Retroviral DNA Integration: Viral and Cellular Determinants of Target-Site Selection

Abstract

Retroviruses differ in their preferences for sites for viral DNA integration in the chromosomes of infected cells. Human immunodeficiency virus (HIV) integrates preferentially within active transcription units, whereas murine leukemia virus (MLV) integrates preferentially near transcription start sites and CpG islands. We investigated the viral determinants of integration-site selection using HIV chimeras with MLV genes substituted for their HIV counterparts. We found that transferring the MLV integrase (IN) coding region into HIV (to make HIVmIN) caused the hybrid to integrate with a specificity close to that of MLV. Addition of MLV gag (to make HIVmGagmIN) further increased the similarity of target-site selection to that of MLV. A chimeric virus with MLV Gag only (HIVmGag) displayed targeting preferences different from that of both HIV and MLV, further implicating Gag proteins in targeting as well as IN. We also report a genome-wide analysis indicating that MLV, but not HIV, favors integration near DNase I–hypersensitive sites (i.e., +/− 1 kb), and that HIVmIN and HIVmGagmIN also favored integration near these features. These findings reveal that IN is the principal viral determinant of integration specificity; they also reveal a new role for Gag-derived proteins, and strengthen models for integration targeting based on tethering of viral IN proteins to host proteins. A required step in the replication cycle of retroviruses is the integration of a DNA copy of the viral genome into a host cell chromosome. Recent studies have shown that human immunodeficiency virus (HIV) and murine leukemia virus (MLV) favor integration near different chromosomal features. HIV preferentially targets active genes, while MLV prefers integration near start sites of gene transcription. The authors investigated integration-target site–selection by HIV derivatives substituted with segments of MLV to determine which viral proteins are responsible for integration-targeting preferences.
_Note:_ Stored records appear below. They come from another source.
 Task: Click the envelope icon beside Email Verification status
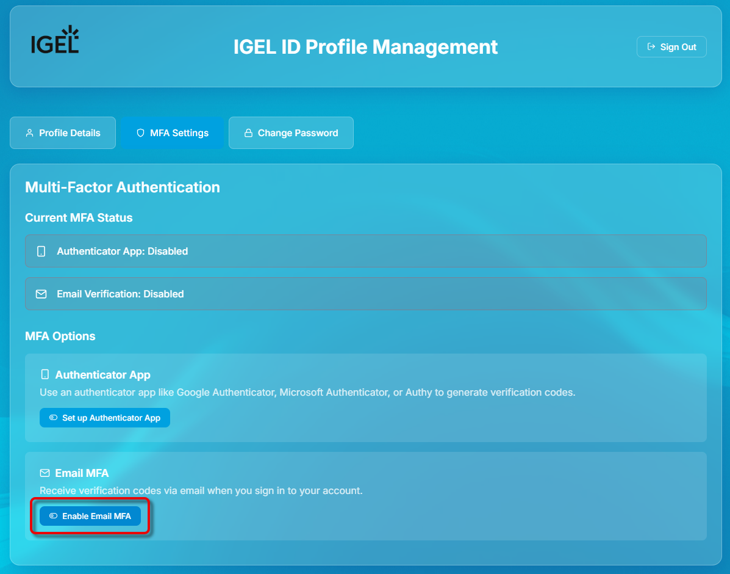point(41,294)
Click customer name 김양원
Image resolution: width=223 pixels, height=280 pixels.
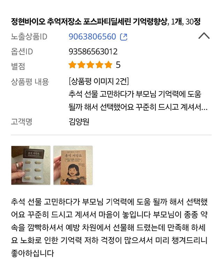click(79, 122)
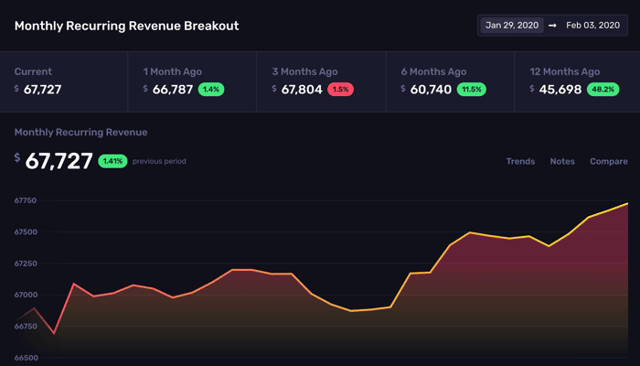Click the green 1.4% badge

[x=211, y=89]
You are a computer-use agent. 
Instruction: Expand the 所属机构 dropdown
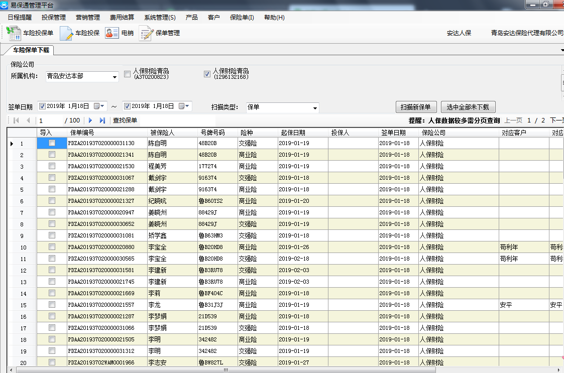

They found that the viral integrase protein is the dominant determinant of integration-site selection, probably through its tethering to cellular proteins bound near preferred genomic regions. In addition, components of the viral structural polyprotein, Gag, appear to be involved in targeting. These findings provide a functional map of the viral proteins involved in directing integration-site selection.